(Records drawn from a dataset)
-- Opening Marker --
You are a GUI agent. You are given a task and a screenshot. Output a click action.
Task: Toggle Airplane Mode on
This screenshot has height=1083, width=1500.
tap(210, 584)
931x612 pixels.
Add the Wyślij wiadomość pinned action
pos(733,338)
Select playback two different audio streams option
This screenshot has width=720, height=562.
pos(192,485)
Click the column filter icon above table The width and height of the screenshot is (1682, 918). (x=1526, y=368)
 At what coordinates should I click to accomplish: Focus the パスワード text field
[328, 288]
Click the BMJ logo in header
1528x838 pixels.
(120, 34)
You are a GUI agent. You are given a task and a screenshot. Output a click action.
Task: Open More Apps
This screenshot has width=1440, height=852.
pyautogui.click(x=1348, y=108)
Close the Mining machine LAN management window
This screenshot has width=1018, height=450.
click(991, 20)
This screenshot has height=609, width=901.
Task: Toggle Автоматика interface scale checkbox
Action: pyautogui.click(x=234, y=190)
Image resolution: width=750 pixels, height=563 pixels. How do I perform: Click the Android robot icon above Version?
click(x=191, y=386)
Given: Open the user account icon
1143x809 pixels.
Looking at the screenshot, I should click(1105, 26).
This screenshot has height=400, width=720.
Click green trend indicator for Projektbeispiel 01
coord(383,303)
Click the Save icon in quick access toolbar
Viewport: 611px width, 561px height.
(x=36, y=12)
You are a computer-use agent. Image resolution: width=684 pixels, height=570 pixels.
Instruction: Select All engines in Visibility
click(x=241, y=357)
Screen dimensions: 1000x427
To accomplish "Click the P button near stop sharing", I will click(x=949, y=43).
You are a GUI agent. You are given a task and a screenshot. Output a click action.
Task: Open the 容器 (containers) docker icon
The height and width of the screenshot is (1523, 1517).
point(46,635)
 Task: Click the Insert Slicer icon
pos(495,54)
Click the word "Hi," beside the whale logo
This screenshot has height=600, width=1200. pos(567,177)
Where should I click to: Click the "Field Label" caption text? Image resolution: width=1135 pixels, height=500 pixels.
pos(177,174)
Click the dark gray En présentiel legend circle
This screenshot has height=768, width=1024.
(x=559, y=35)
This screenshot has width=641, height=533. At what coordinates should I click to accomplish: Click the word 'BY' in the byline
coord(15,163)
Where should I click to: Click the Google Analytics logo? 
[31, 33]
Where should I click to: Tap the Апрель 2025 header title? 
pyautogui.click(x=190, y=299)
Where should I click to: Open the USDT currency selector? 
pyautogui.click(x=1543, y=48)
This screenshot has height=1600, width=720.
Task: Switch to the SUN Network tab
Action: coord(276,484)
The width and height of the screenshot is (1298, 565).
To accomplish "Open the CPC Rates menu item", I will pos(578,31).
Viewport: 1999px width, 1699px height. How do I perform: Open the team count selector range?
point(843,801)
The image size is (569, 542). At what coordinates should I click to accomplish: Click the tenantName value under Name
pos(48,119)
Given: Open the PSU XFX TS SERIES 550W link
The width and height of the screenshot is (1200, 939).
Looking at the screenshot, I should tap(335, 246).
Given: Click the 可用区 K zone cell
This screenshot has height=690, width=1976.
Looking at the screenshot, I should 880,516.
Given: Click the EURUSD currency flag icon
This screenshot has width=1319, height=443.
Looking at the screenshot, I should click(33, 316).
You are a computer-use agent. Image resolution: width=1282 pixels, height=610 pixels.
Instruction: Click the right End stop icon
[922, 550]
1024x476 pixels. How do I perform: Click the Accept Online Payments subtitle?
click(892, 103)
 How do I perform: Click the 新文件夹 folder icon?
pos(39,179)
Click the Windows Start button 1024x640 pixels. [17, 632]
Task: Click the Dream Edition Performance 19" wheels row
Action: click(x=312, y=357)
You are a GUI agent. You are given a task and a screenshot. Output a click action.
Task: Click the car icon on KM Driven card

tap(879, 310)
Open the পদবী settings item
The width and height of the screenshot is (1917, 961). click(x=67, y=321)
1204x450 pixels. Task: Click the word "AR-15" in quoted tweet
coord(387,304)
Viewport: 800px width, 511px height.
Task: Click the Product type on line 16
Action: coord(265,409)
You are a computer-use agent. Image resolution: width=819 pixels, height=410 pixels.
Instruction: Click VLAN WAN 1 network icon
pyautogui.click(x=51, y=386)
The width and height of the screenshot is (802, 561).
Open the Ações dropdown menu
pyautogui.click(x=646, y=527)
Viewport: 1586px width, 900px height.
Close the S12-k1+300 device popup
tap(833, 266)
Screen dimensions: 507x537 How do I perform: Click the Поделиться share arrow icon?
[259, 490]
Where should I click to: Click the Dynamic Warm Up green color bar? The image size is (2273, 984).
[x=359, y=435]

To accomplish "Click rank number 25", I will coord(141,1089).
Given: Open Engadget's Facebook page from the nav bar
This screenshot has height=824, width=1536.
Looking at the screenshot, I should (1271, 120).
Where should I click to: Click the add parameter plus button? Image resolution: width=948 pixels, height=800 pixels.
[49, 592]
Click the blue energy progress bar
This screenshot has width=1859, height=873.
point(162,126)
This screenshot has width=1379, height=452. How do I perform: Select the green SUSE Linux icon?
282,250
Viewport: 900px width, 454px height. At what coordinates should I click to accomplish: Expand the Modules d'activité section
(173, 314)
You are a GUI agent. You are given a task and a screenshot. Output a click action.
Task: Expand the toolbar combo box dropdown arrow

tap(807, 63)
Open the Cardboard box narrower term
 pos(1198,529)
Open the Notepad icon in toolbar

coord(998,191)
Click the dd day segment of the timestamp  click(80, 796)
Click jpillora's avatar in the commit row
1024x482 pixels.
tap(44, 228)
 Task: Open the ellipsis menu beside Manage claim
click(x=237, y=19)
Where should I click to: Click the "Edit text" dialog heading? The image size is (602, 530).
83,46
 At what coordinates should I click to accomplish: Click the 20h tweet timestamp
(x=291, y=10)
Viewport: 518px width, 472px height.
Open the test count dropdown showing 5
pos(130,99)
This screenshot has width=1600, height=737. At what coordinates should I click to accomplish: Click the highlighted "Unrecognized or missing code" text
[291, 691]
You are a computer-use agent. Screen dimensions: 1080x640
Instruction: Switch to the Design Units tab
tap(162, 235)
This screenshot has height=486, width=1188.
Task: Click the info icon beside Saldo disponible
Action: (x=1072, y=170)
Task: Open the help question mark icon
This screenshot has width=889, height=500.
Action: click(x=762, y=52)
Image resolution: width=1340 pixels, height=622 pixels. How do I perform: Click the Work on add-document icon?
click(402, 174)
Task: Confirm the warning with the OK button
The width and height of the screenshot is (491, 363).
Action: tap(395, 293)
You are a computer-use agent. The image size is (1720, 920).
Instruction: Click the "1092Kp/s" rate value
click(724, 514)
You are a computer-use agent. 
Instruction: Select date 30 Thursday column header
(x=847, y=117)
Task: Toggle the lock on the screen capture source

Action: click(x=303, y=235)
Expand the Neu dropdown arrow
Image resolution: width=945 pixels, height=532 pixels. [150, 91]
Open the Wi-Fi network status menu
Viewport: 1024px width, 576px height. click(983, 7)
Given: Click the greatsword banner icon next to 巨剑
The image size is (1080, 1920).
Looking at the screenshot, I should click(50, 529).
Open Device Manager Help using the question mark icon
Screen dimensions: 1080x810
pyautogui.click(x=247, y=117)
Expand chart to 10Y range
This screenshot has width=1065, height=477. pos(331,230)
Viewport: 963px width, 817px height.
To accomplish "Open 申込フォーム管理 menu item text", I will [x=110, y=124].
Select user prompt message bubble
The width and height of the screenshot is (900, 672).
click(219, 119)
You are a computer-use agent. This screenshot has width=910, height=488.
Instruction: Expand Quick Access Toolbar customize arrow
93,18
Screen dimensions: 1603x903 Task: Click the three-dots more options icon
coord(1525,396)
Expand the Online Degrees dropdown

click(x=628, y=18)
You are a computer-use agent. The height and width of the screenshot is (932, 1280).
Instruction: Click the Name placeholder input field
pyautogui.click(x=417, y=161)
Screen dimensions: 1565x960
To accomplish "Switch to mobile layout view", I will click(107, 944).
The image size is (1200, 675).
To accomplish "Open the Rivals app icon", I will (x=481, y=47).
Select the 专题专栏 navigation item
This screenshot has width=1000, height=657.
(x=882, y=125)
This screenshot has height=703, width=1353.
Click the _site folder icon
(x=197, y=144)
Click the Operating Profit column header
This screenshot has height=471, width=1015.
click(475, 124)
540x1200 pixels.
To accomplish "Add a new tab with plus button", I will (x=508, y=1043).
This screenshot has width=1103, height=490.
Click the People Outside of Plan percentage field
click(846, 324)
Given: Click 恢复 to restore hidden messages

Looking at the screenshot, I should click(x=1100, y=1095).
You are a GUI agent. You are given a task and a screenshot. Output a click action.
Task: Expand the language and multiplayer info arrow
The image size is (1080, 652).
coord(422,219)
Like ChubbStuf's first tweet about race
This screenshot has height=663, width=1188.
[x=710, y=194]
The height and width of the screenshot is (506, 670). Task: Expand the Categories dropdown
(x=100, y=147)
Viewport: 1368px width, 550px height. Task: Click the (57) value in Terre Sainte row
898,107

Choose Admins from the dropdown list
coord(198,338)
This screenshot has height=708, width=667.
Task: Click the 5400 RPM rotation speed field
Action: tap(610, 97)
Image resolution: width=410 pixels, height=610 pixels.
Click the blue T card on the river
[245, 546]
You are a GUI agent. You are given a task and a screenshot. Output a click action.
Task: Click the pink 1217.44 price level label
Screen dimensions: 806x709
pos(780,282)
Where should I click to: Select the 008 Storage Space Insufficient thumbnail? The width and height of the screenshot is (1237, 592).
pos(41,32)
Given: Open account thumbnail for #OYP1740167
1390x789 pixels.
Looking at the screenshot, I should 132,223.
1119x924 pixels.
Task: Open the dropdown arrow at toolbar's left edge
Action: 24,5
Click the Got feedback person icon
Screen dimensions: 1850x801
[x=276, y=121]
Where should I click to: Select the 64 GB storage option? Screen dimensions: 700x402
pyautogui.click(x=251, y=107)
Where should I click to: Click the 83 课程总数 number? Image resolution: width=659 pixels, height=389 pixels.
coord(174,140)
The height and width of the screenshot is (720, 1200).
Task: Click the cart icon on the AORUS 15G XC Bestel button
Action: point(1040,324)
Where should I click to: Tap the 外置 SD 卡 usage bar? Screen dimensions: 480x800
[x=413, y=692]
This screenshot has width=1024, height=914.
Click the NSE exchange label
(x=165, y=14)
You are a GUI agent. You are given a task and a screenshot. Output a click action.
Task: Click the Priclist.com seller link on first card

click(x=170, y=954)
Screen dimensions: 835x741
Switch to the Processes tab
-- Closing Marker --
* BRIEF:
Look above for the line with "This screenshot has height=663, width=1188." and the line with "Image resolution: width=410"; transcribe both and all lines in between, exactly, and nothing else.

* ANSWER FOR THE TASK:
This screenshot has height=663, width=1188.
[x=710, y=194]
The height and width of the screenshot is (506, 670). Task: Expand the Categories dropdown
(x=100, y=147)
Viewport: 1368px width, 550px height. Task: Click the (57) value in Terre Sainte row
898,107

Choose Admins from the dropdown list
coord(198,338)
This screenshot has height=708, width=667.
Task: Click the 5400 RPM rotation speed field
Action: tap(610, 97)
Image resolution: width=410 pixels, height=610 pixels.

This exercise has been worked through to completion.